Stated exercise: Retype the data word for word from its start through the line containing "click(138, 422)", omitting the pictures.

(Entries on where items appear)
* Begin *
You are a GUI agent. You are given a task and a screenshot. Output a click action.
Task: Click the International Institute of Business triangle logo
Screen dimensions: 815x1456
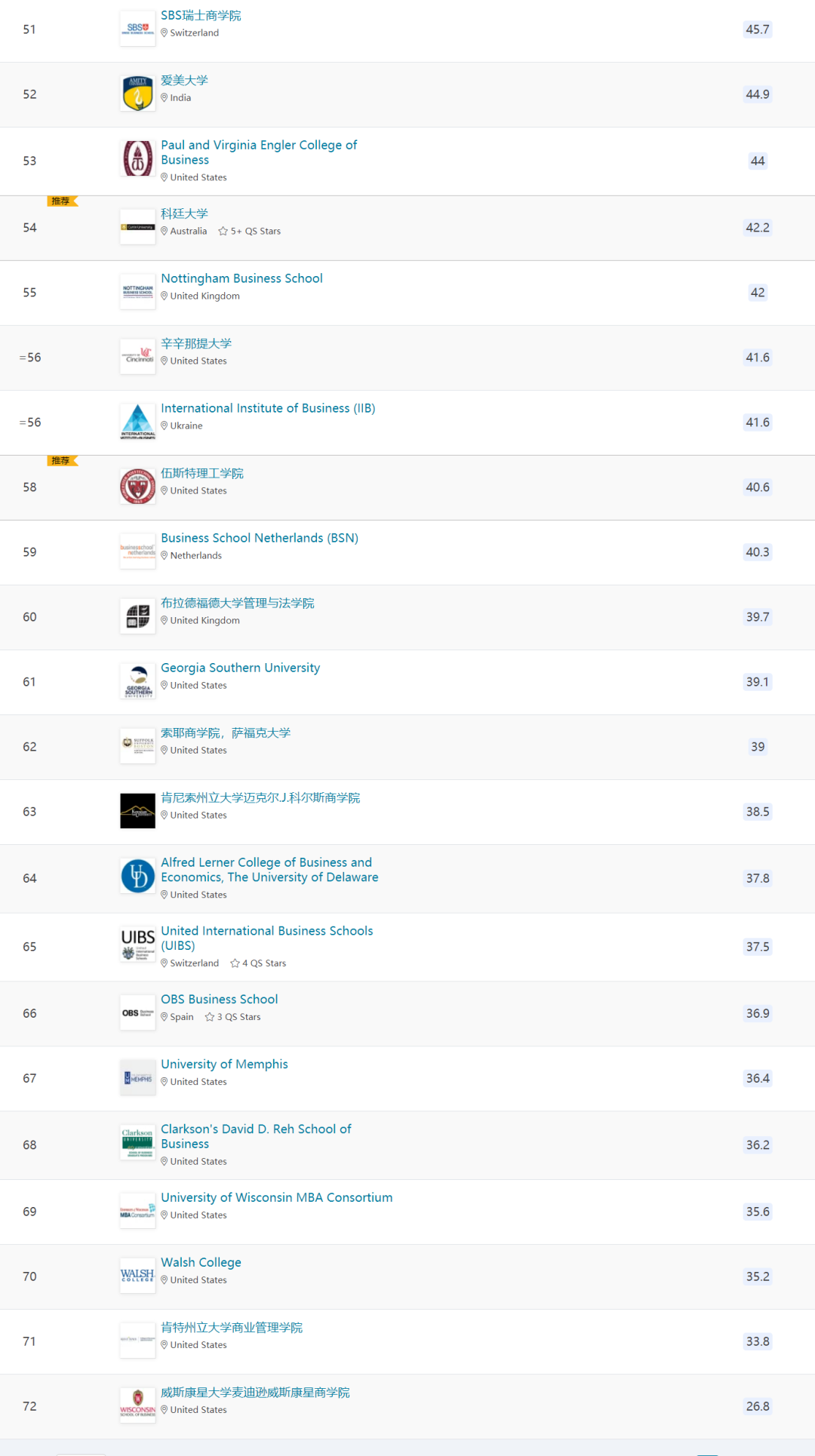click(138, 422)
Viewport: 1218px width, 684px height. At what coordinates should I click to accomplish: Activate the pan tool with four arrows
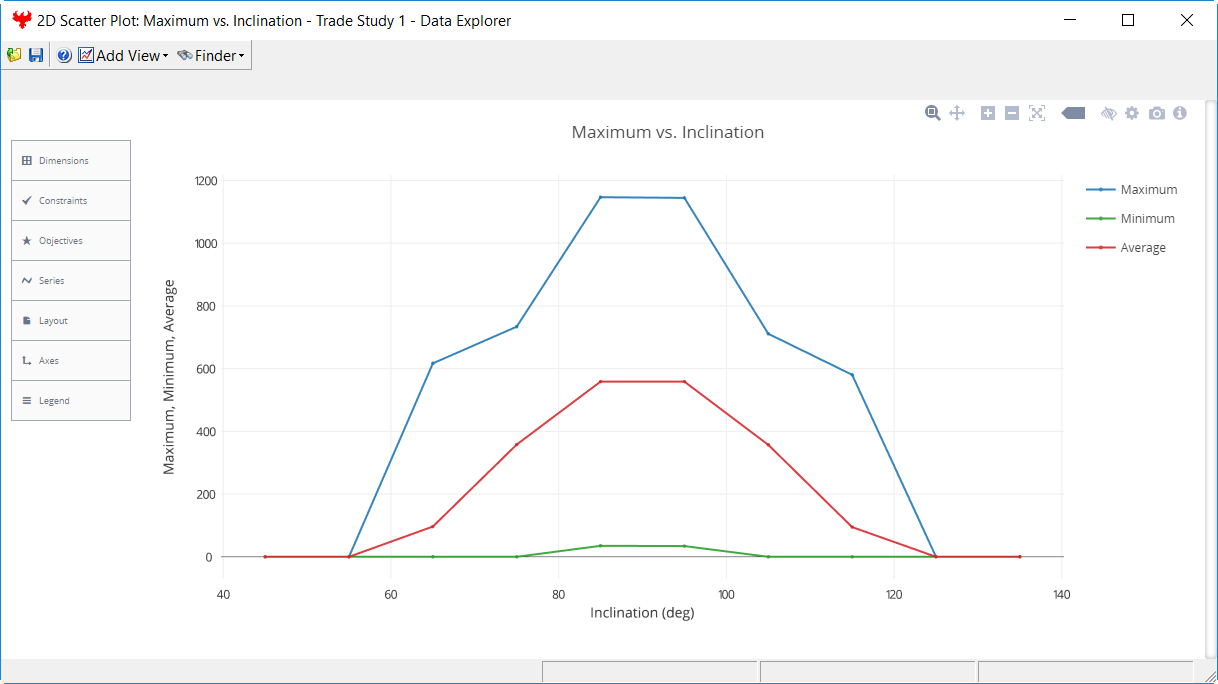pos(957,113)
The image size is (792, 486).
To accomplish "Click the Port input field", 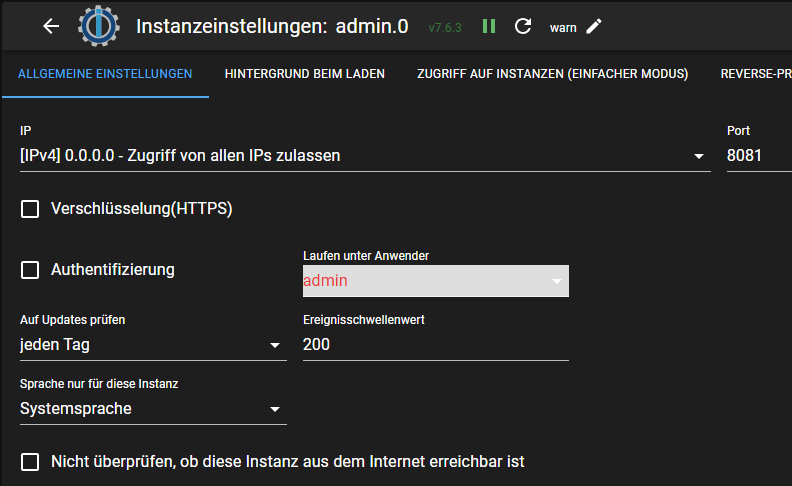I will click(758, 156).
* End *
Result:
You are a GUI agent. You are given a task and a screenshot. Output a click action.
Task: Click the International Institute of Business triangle logo
Screen dimensions: 815x1456
click(138, 422)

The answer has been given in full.